As a diet, gluten-free usually requires many more restrictions than a normal diet. This is because most gluten-free bread and flakes are significantly lower in calories and higher in fibre, nutrients, and complete proteins such as iron and vitamins than their wheat counterparts.

Gluten free meals are typically grain-based and composed primarily of rice, buckwheat flour or soy. With these ingredients being the basis for many of these meals that make up the gluten-free diet, it is wise to purchase fortified nutritional supplements to ensure an adequate intake of micronutrients such as folic acid or vitamin D3, which can be found on various gluten-free products but not necessarily on all wheat products.

Advantages of consuming gluten-free food

It is more beneficial to be on a gluten-free diet than not. A high amount of research has found that people who consume gluten-free foods may experience an improvement in their health and well being. This is because gluten intolerance can trigger a wide range of health issues such as Celiac Disease, Neuroautoimmune disorders, and skin, eye, and other health issues. Because the main focus of the gluten-free diet is to remove foods that contain gluten and not focus on indulging in other foods that are normally consumed by those who do not consume “gluten-free” food, it can lead to increased energy levels and weight loss.
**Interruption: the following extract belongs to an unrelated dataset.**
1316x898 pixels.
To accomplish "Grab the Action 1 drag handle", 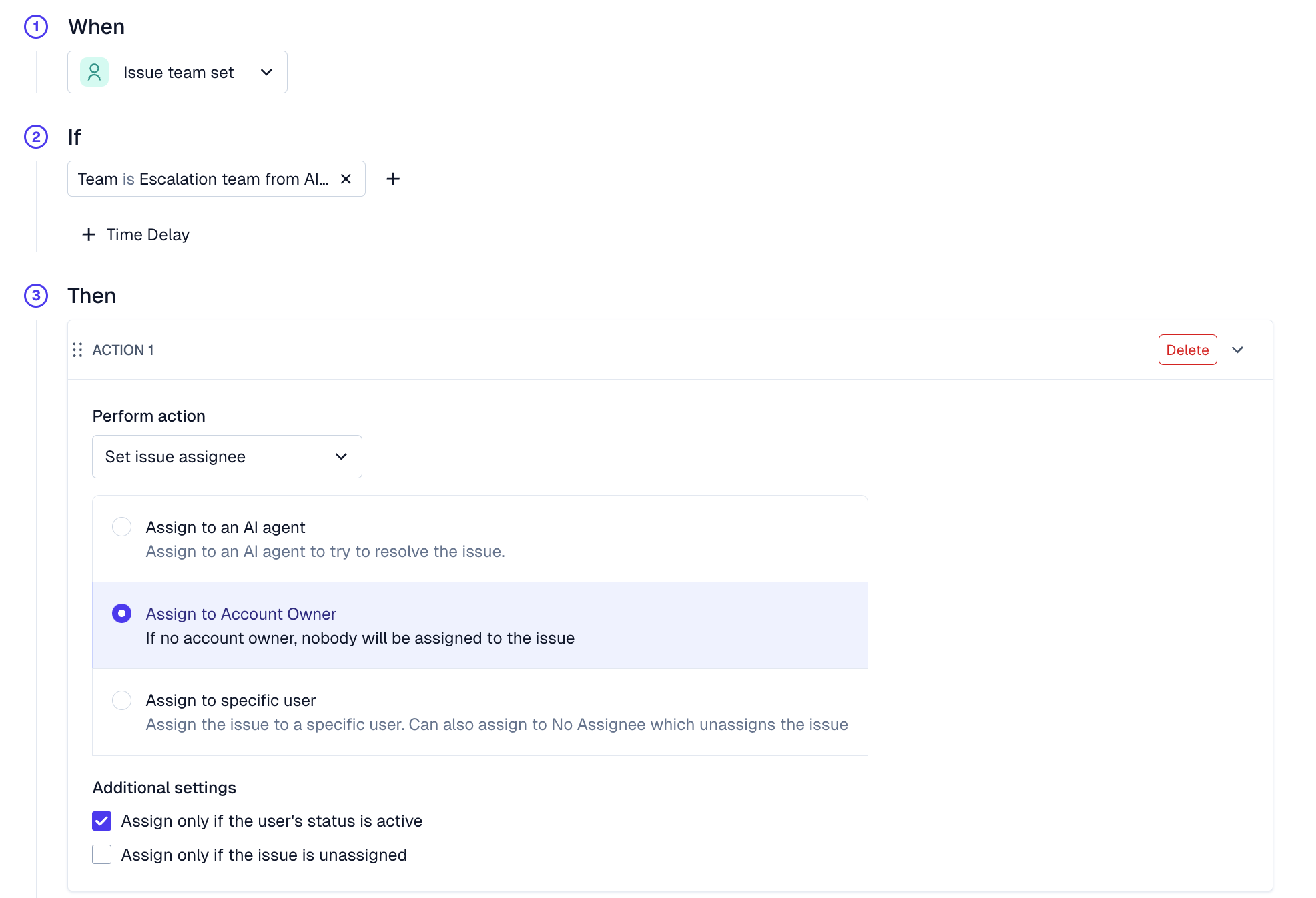I will [77, 350].
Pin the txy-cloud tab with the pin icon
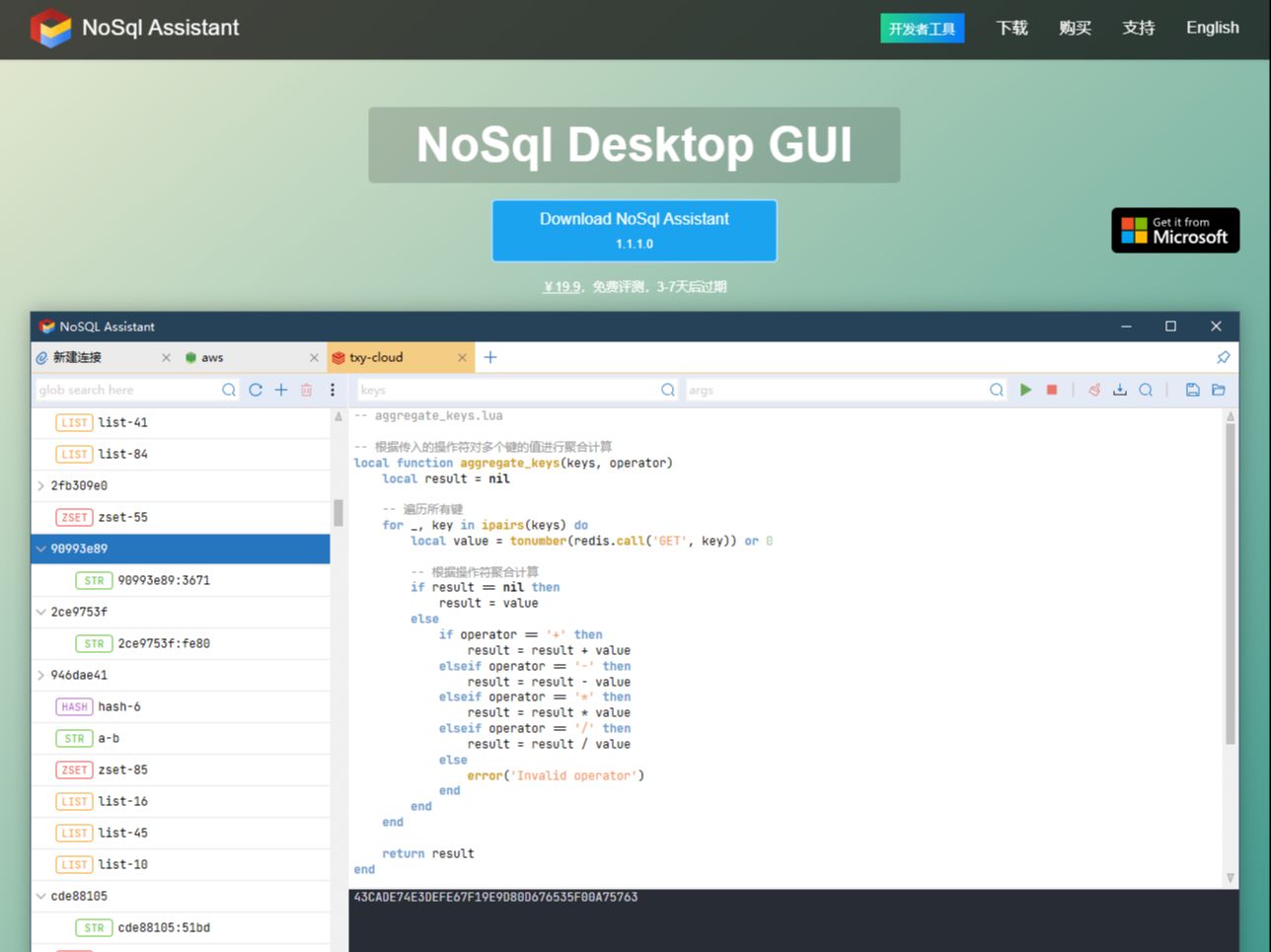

Importance of consuming plant-based high protein food items

The fact that there is not a single food containing all the essential amino acids is one of the main reasons it is important to consume high protein plant-based foods such as chicken, turkey, fish, and eggs within one’s diet. When one consumes foods high in protein, they can reach higher levels of lean muscle growth than those who consume meals containing low levels of protein.

Research has even found that when one consumes high protein foods such as poultry or fish, there is an increase in testosterone and DHEA levels within their body which provide health benefits for men and women.
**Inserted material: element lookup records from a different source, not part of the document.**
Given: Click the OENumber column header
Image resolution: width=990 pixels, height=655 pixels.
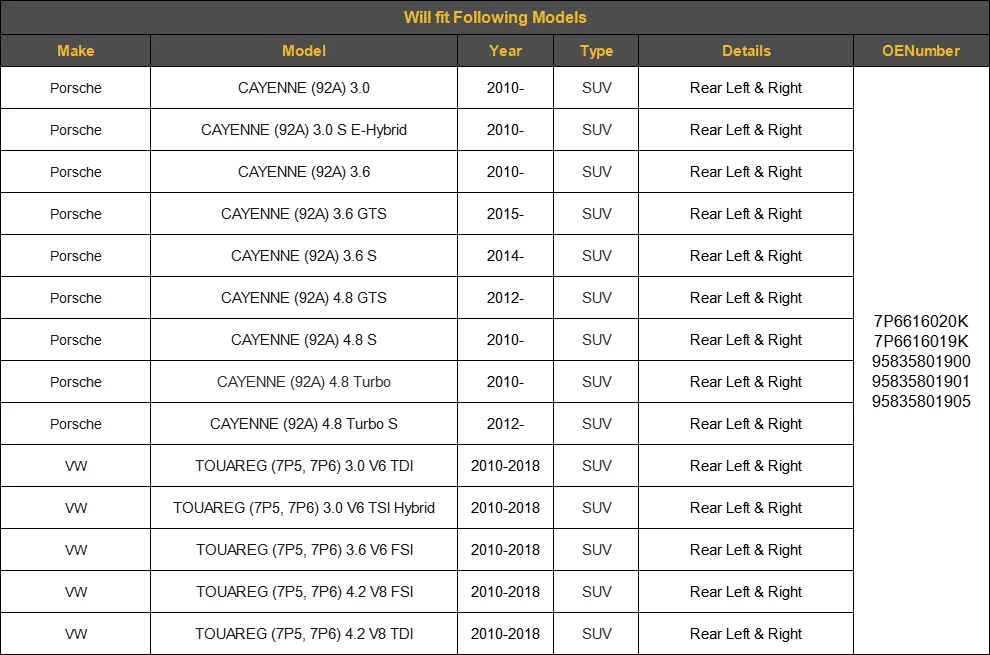Looking at the screenshot, I should [921, 51].
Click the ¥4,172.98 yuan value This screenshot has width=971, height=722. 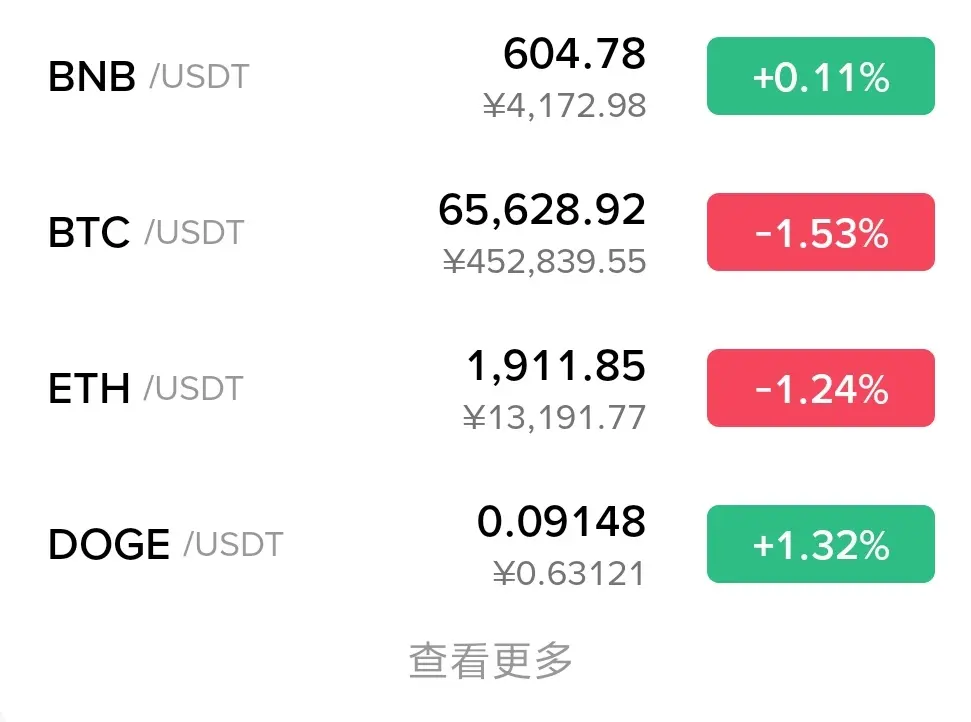tap(565, 105)
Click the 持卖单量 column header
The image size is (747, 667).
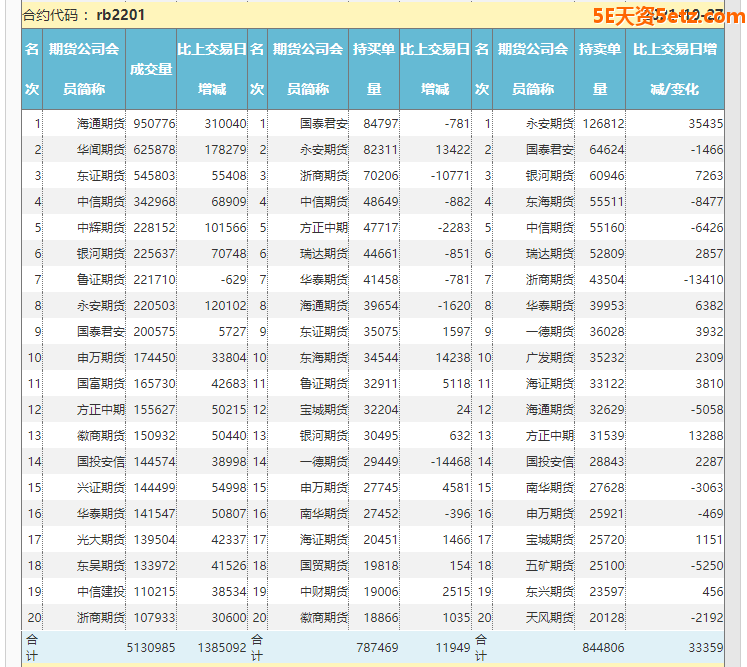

It is important to note that many gluten-free products such as bread and pasta have a much higher carbohydrate content than their wheat counterparts. This can lead to blood sugar fluctuations, reducing the intake of other vitamins and minerals due to their deficiency in the body.

The main disadvantage of going gluten-free is typically on the psychological side, where these consumers are used to having bread, pasta, and other wheat products. This can lead to an increased risk for depression and feelings of rejection towards new foods.